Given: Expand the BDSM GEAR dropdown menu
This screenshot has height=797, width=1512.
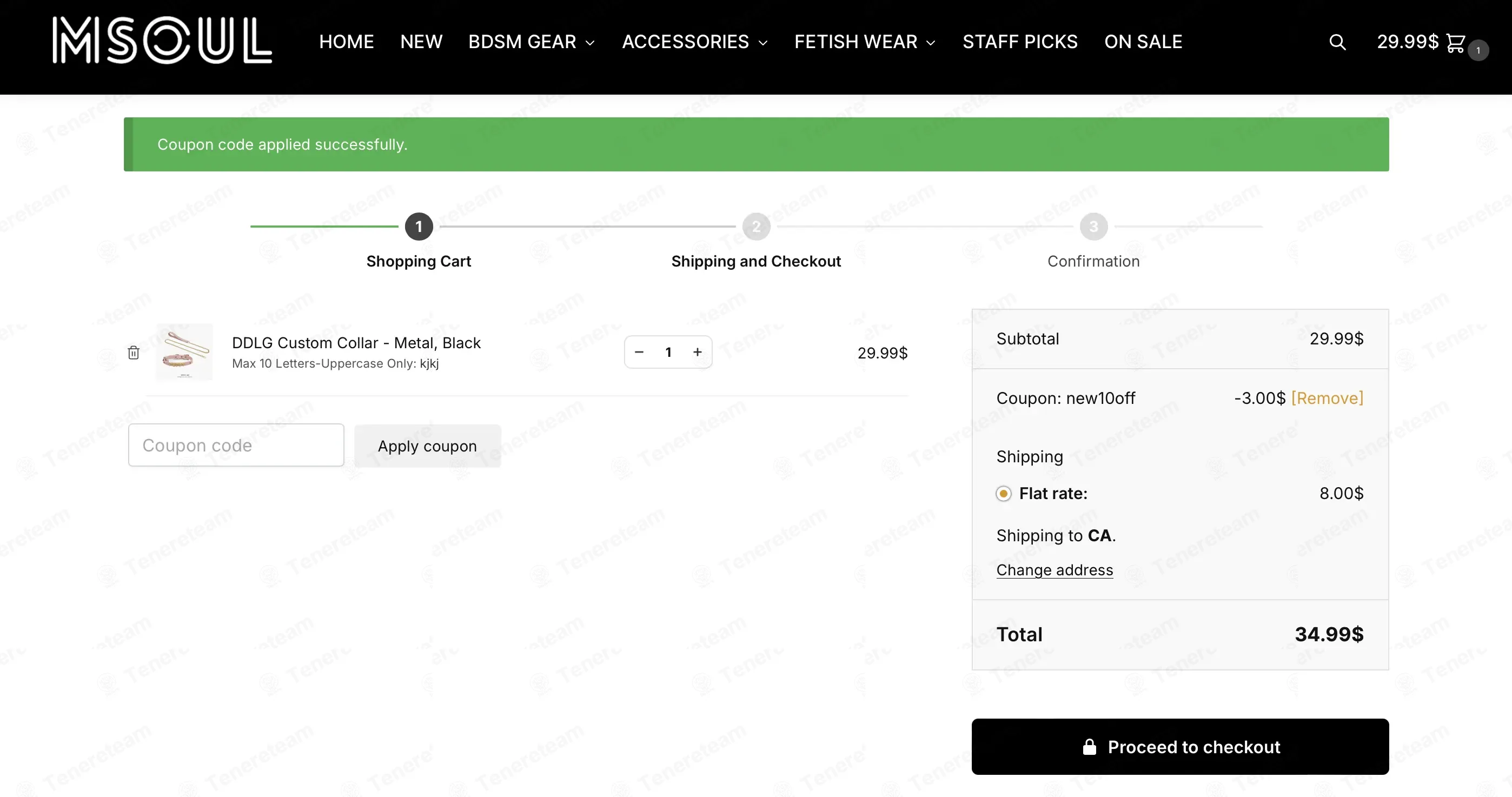Looking at the screenshot, I should click(531, 42).
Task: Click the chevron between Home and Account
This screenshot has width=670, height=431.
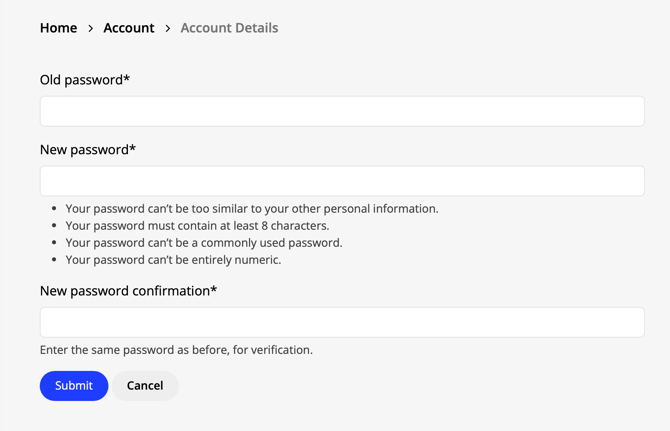Action: tap(91, 28)
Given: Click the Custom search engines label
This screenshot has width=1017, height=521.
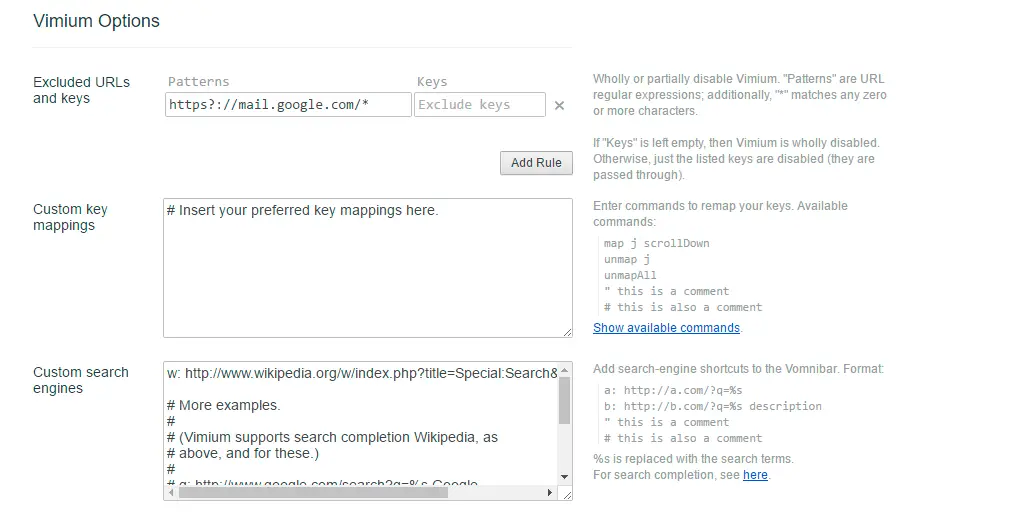Looking at the screenshot, I should [80, 380].

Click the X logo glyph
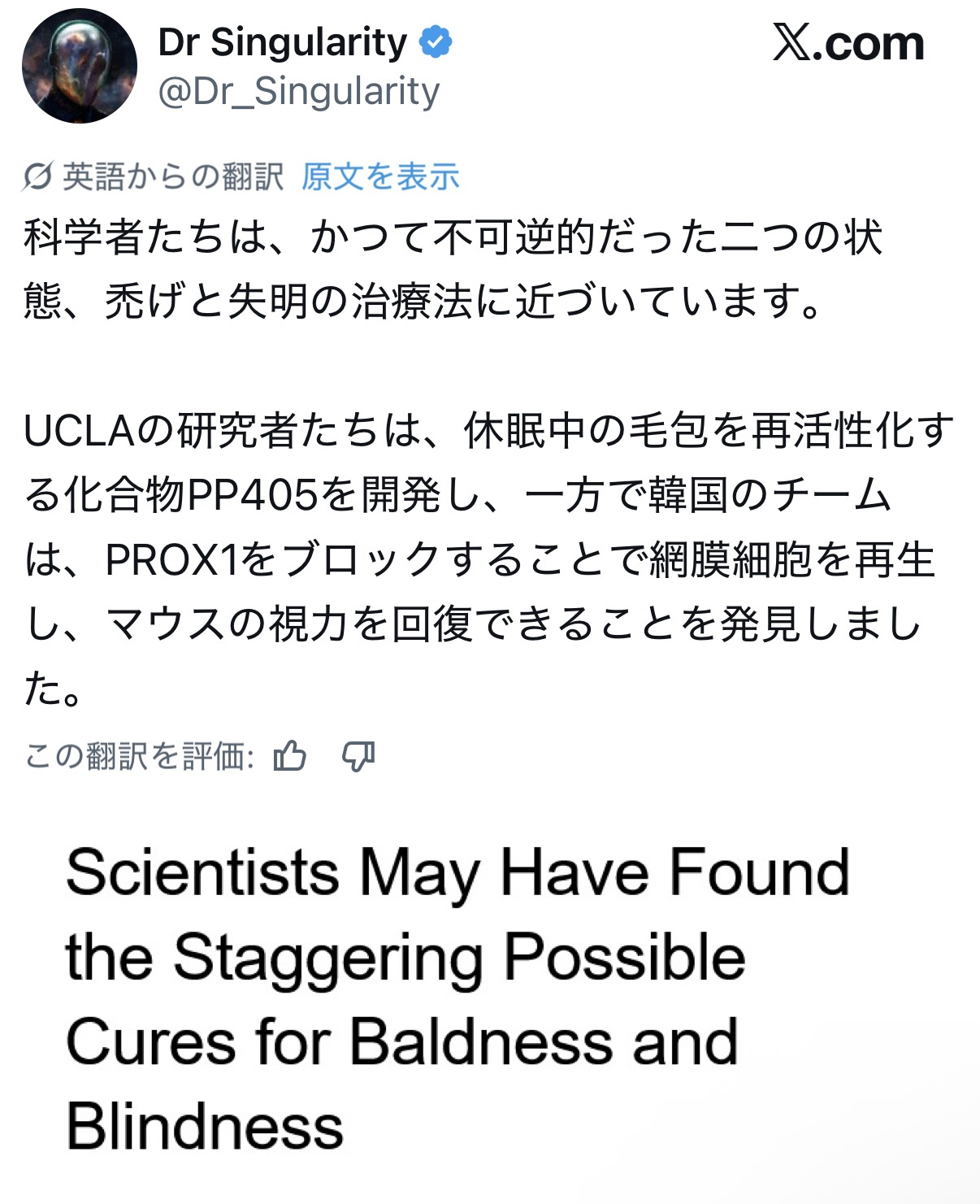click(x=791, y=43)
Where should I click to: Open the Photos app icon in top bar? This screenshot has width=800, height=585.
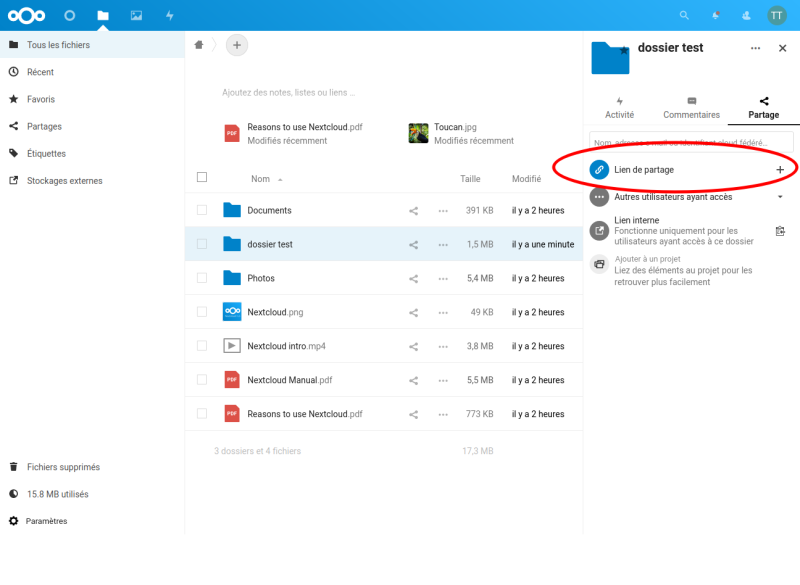[x=136, y=15]
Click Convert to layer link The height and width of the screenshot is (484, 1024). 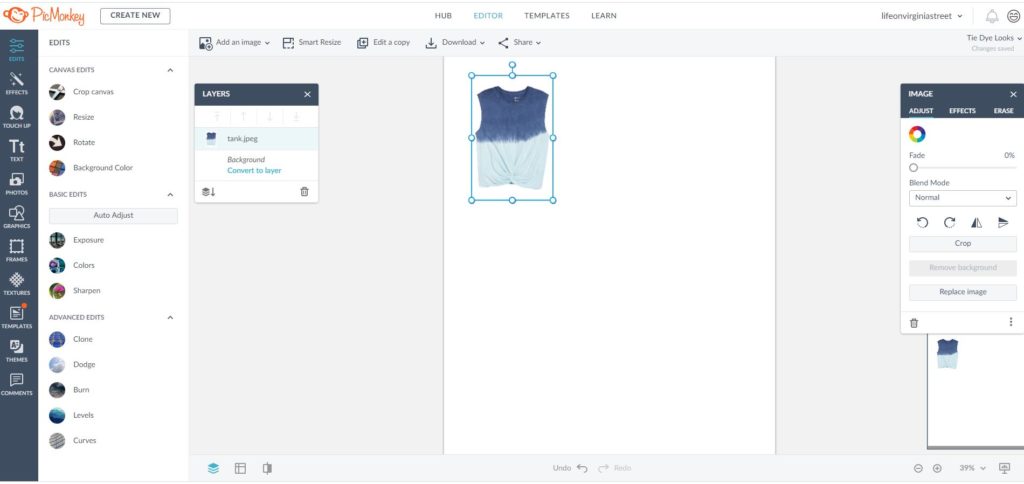pos(254,171)
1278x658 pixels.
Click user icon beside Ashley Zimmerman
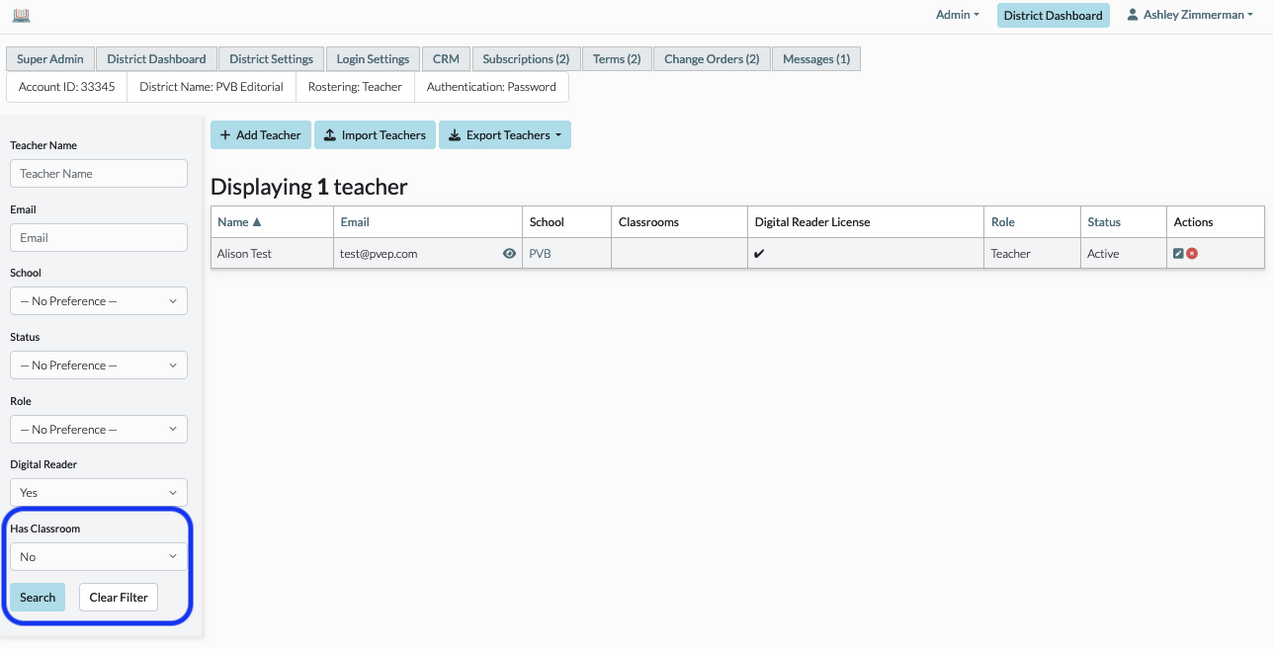click(x=1133, y=15)
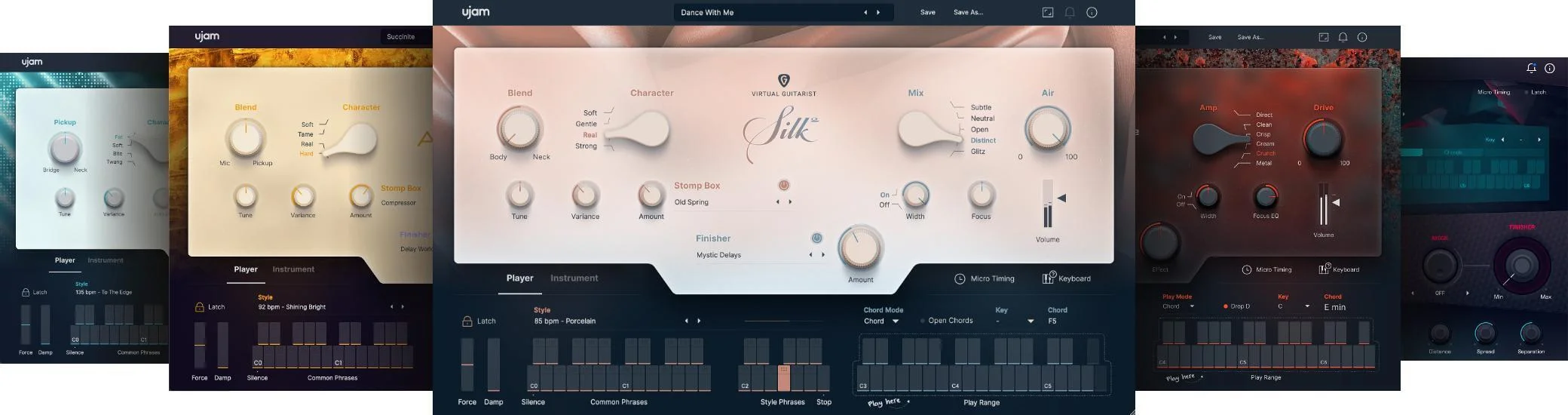Click the Latch padlock icon in Silk
Screen dimensions: 1568x415
[467, 321]
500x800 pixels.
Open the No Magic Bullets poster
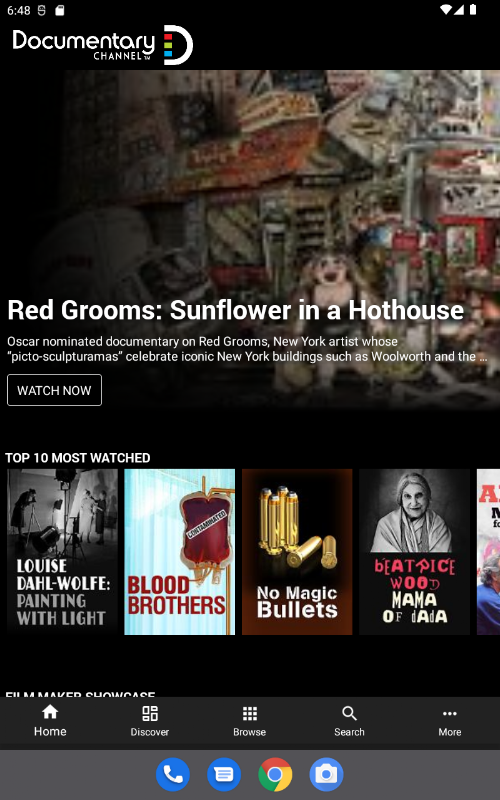[x=297, y=552]
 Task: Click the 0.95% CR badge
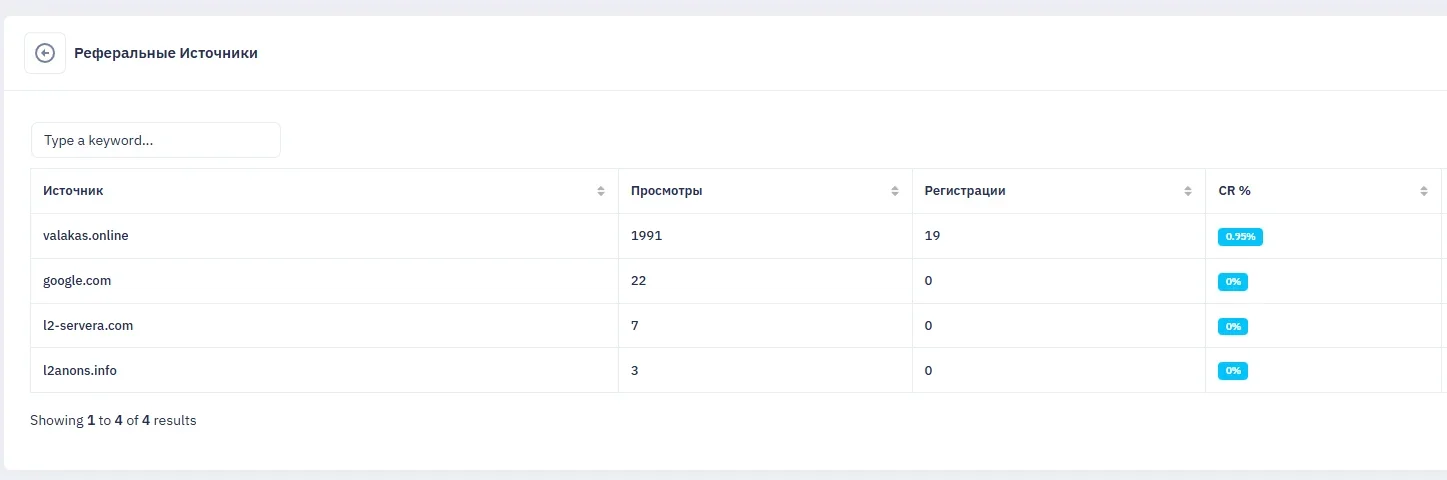(x=1240, y=237)
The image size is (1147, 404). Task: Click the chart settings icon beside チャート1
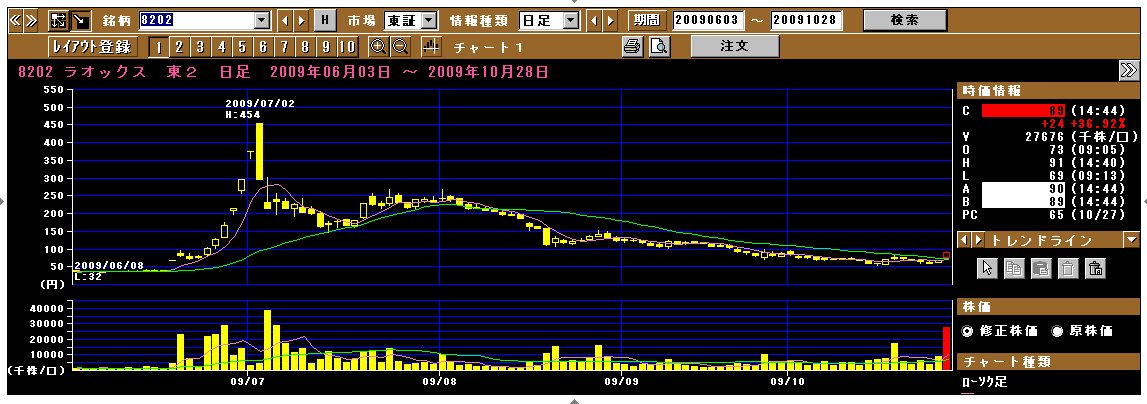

**OBJECTIVE:** Format the lines of the items as a JSON list of strings, one string per line, starting at the line containing "500x800 pixels." and running through the end of the items, both ends included. Skip blank lines and leave the pictures out.

**OUTPUT OF THE EXERCISE:**
[
  "500x800 pixels.",
  "Open the No Magic Bullets poster",
  "[x=297, y=552]",
  " Task: Click the 0.95% CR badge",
  "(x=1240, y=237)",
  "The image size is (1147, 404). Task: Click the chart settings icon beside チャート1"
]